Gating has a negligible impact on dose delivered in MRI-guided online adaptive radiotherapy of prostate cancer

Authors Isak Wahlstedt, Nicolaus Andratschke, Claus P Behrens, Stefanie Ehrbar, Hubert S Gabryś, Helena Garcia Schüler, Matthias Guckenberger, Abraham George Smith, Stephanie Tanadini-Lang, José D Tascón-Vidarte , Ivan R Vogelius, Janita E van Timmeren 2
Source Radiother Oncol. 2022 May;170:205-212 Publicationdate 26 Mar 2022
Abstract

Abstract

Background and purpose: MR-guided radiotherapy (MRgRT) allows real-time beam-gating to compensate for intra-fractional target position variations. This study investigates the dosimetric impact of beam-gating and the impact of PTV margin on prostate coverage for prostate cancer patients treated with online-adaptive MRgRT.

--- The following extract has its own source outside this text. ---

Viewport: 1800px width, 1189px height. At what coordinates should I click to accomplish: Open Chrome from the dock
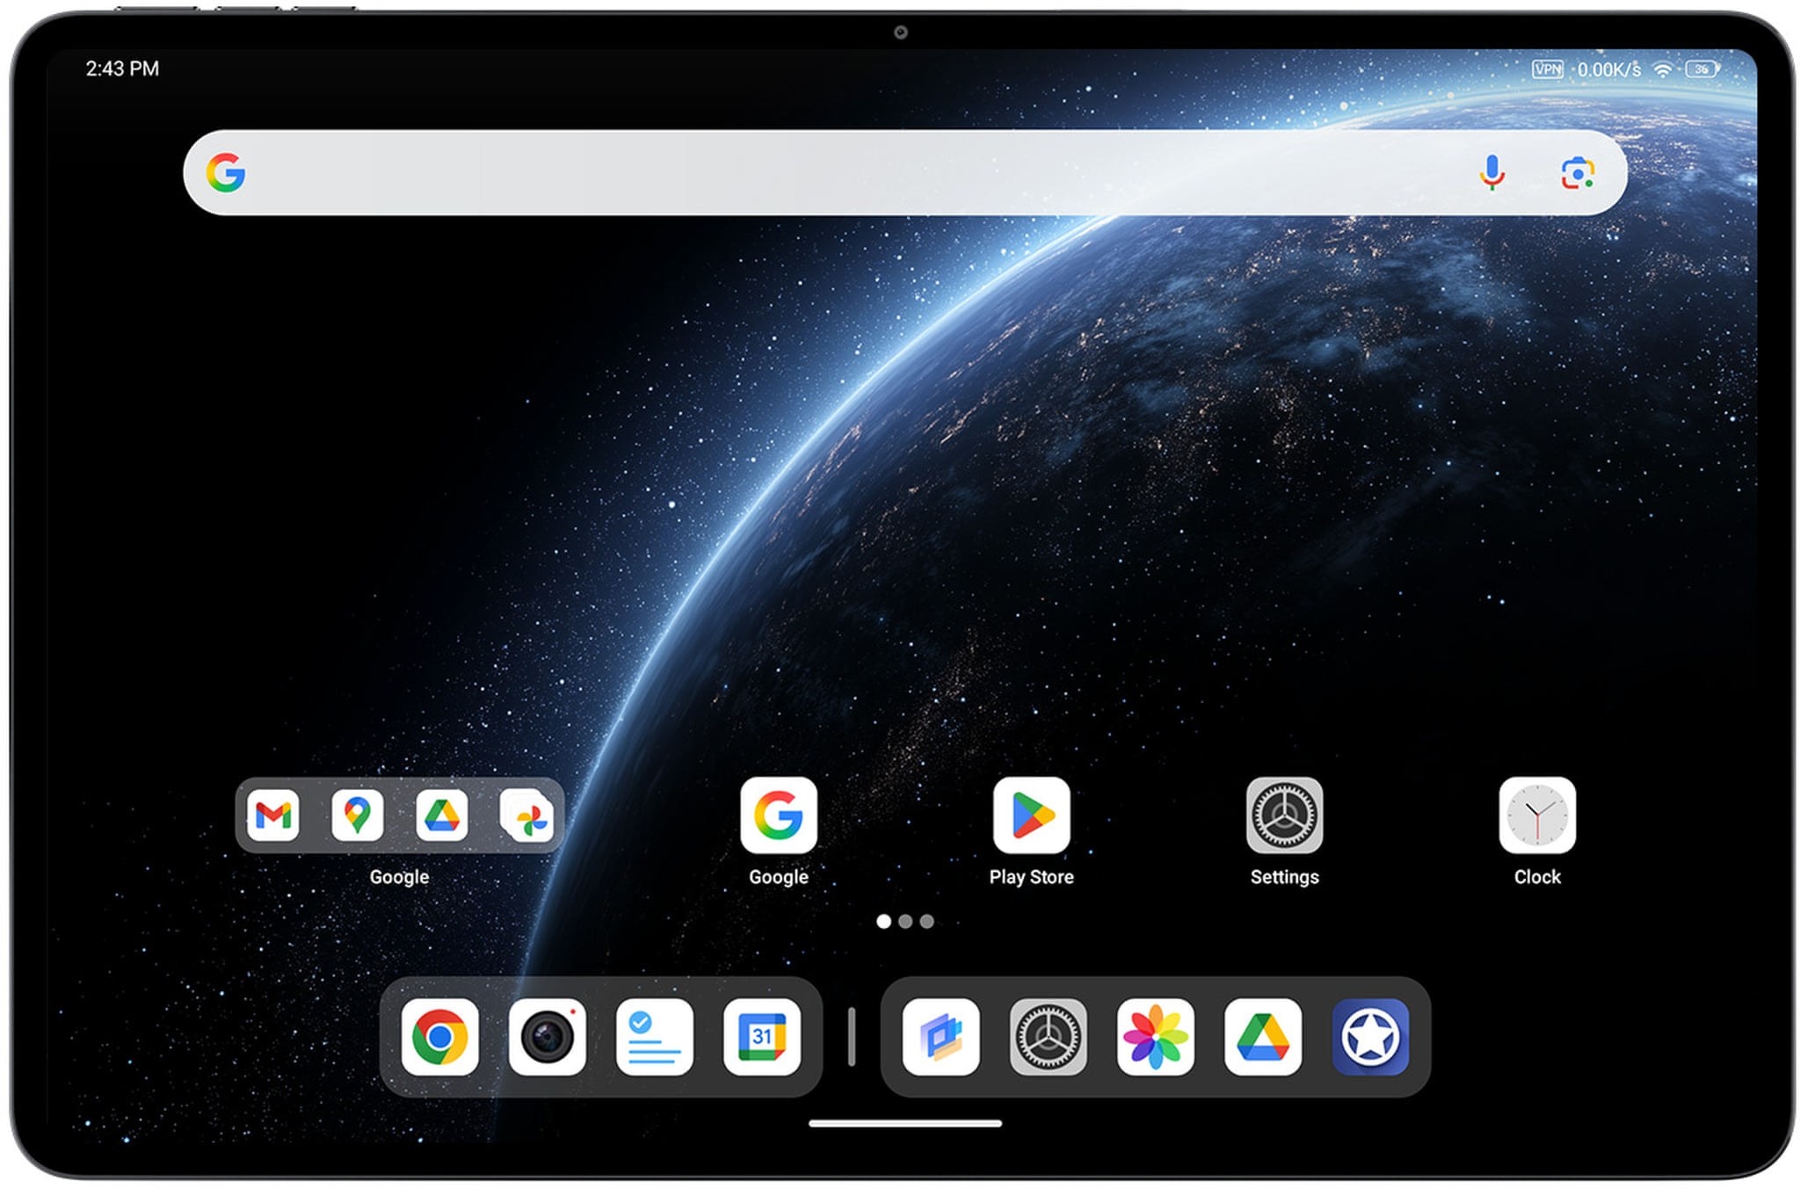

Materials and methods: 20 consecutive prostate cancer patients were treated with online-adaptive MRgRT SBRT with 36.25 Gy in 5 fractions (PTV D95% ≥ 95% (N = 5) and PTV D95% ≥ 100% (N = 15)). Sagittal 2D cine MRIs were used for gating on the prostate with a 3 mm expansion as the gating window. We computed motion-compensated dose distributions for (i) all prostate positions during treatment (simulating non-gated treatments) and (ii) for prostate positions within the gating window (gated treatments). To evaluate the impact of PTV margin on prostate coverage, we simulated coverage with smaller margins than clinically applied both for gated and non-gated treatments. Motion-compensated fraction doses were accumulated and dose metrics were compared.

Results: We found a negligible dosimetric impact of beam-gating on prostate coverage (median of 0.00 Gy for both D95% and Dmean). For 18/20 patients, prostate coverage (D95% ≥ 100%) would have been ensured with a prostate-to-PTV margin of 3 mm, even without gating. The same was true for all but one fraction.

Conclusion: Beam-gating has negligible dosimetric impact in online-adaptive MRgRT of prostate cancer. Accounting for motion, the clinically used prostate-to-PTV margin could potentially be reduced from 5 mm to 3 mm for 18/20 patients.

Keywords: Adaptive radiotherapy; Beam-gating; Deformable image registration; Dose accumulation; MR-guided radiotherapy; Margin assessment; Motion-mitigation; Prostate cancer; Prostate motion; Radiotherapy.